Abstract
Background
The objective of this review is to describe the diagnosis of neck vein obstruction and the possible role of chronic persistent Chlamydophila pneumoniae infection in producing the syndrome of chronic cerebrospinal venous obstruction.
Method
The normal patterns of flow in the neck veins are described and guidelines for interpretation of the quantitative duplex ultrasound examination of the extracranial neck veins are developed.
Result
An infective cause of neck vein obstruction is proposed and from a literature search of the role of the obligate intracellular bacterium Chlamydophila pneumoniae in vascular and chronic diseases, a diagnostic protocol for confirming chronic persistent Chlamydophila pneumoniae infection, which includes the quantitative duplex ultrasound examination and specific blood tests are suggested.
Conclusion
Further research to validate this diagnostic protocol is required.

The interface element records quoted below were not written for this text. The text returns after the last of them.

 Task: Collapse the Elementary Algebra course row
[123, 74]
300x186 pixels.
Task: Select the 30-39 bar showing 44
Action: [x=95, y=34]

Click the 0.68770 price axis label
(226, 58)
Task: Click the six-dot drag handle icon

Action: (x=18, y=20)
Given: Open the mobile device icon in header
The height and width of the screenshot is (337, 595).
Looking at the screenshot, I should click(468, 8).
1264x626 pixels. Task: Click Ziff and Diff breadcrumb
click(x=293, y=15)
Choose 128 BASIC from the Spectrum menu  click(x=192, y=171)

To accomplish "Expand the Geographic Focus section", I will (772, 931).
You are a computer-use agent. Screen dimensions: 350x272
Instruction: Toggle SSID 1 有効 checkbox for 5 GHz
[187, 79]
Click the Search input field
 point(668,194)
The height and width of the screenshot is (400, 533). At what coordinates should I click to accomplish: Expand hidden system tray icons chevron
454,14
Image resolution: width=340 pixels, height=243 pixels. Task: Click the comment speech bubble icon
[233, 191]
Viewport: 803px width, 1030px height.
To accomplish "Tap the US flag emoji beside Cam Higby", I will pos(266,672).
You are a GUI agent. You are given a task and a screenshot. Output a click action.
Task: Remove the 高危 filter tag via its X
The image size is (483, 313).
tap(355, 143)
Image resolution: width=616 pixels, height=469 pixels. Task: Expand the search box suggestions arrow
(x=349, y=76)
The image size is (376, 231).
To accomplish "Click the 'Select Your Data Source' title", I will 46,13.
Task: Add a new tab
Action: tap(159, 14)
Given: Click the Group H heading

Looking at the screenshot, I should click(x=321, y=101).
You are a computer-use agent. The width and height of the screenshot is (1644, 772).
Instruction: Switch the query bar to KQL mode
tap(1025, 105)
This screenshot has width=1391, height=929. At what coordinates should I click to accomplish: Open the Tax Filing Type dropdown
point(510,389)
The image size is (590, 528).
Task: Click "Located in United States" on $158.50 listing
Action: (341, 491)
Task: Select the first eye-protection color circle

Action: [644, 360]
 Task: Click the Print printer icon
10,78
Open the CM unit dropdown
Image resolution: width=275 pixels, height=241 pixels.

Neck vein obstruction – Chronic cerebrospinal venous obstruction
Overview
CCSVI is a syndrome originally postulated by Zamboni 1 where abnormal flow of blood (reflux) in veins draining the brain and spinal cord is associated with multiple sclerosis (MS). In contrast, chronic cerebrospinal venous obstruction (CCSVO) is rarely associated with reflux flow and refers to cerebrospinal venous blood flow disturbances with venous obstructions in the major extracranial veins of the head and neck. Although reflux can occasionally be observed, the predominant pathology is chronic and constant obstruction of the major veins of the neck with resultant development of collateral flow and new pathways. The veins involved include the internal jugular veins (IJVs) and vertebral veins (VVs). While CCSVI was postulated to be associated with MS, CCSVO may be associated with a wide range of chronic vascular diseases, generally with manifestations in the head, neck, and chest. 2
The venous obstructions reduce the flow in the neck veins and can result in complete occlusion of these veins, most commonly affecting the vertebral veins that pass down through the spinal vertebrae of the neck. Thibault 3 has suggested that these venous obstructions are due to a chronic persistent venulitis caused by the obligate, intracellular parasite, Chlamydophila pneumoniae (Cpn). This parasitic bacterium has also been associated with other vascular diseases including coronary artery disease, cerebrovascular disease, and aortic aneurysms. 4
This article describes the ultrasound methods to diagnose CCSVO, and the diagnostic markers for chronic persistent Cpn vasculitis.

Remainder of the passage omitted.